Problem: Average targets (tiff, jpeg, unrar) go through 1500 edges. At afl's default map that means ~16 collisions and ~3 wrappings.

Solution #1: increase map size.
=> speed loss is bad. last resort solution
every +1 decreases fuzzing speed by ~10% and halfs the collisions birthday paradox predicts collisions at this # of edges:
mapsize collisions at speed decrease
2^16 302 0%
2^17 427 10%
2^18 603 25%
2^19 853 43%
2^20 1207 62%
2^21 1706 ?%
2^22 2412 ?%
2^23 3411 ?%
2^24 4823 ?%
Increasing the map is an easy solution but also not a complete and efficient one.
Solution #2: use dynamic map size and collision free basic block IDs
=> This works and is the selected solution
This only works in llvm_mode - obviously.
Solution #3: write instruction pointers to a big shared map
=> Tested and it is a dead end
512kb/1MB shared map and the instrumented code writes the instruction pointer into the map.

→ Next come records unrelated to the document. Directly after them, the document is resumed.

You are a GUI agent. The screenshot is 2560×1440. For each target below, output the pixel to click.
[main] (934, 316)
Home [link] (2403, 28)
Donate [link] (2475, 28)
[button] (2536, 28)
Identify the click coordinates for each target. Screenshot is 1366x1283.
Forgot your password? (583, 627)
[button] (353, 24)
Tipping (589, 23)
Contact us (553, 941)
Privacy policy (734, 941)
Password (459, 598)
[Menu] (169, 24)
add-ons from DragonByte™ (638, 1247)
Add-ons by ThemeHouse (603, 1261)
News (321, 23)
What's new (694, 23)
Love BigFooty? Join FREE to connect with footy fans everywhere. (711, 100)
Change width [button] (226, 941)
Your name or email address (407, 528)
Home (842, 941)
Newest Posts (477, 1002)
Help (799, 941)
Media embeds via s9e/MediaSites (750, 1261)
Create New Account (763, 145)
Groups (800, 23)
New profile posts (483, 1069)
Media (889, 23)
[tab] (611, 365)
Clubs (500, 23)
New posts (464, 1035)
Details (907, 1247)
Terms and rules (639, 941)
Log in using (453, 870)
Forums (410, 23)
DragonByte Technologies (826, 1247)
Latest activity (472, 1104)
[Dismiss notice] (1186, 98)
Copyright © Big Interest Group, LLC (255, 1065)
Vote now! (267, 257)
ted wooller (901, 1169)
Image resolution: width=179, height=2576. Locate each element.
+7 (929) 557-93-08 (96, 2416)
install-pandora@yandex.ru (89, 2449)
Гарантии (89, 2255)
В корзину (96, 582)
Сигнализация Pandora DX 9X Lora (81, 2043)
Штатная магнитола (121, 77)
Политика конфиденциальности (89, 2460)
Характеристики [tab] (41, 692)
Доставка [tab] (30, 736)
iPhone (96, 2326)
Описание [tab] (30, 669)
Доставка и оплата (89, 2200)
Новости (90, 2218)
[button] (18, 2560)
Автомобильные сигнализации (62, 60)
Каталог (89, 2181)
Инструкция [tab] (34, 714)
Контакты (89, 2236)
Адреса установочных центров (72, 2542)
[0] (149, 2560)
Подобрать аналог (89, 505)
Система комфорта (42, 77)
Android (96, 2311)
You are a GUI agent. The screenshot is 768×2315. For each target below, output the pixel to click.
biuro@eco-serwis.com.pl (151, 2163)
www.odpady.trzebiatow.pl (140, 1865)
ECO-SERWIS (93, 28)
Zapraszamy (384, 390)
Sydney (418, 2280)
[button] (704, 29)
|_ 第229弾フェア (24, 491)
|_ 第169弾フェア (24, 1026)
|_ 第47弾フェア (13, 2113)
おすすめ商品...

Map must be big enough but could be command line controlled.
Good: complete coverage information, nothing is lost. choice of analysis impacts speed, but this can be decided by user options
Neutral: a little bit slower but no loss of coverage
Bad: completely changes how afl uses the map and the scheduling. Overall another very good solution, Marc Heuse/vanHauser follows this up
Solution #4: ???
other ideas?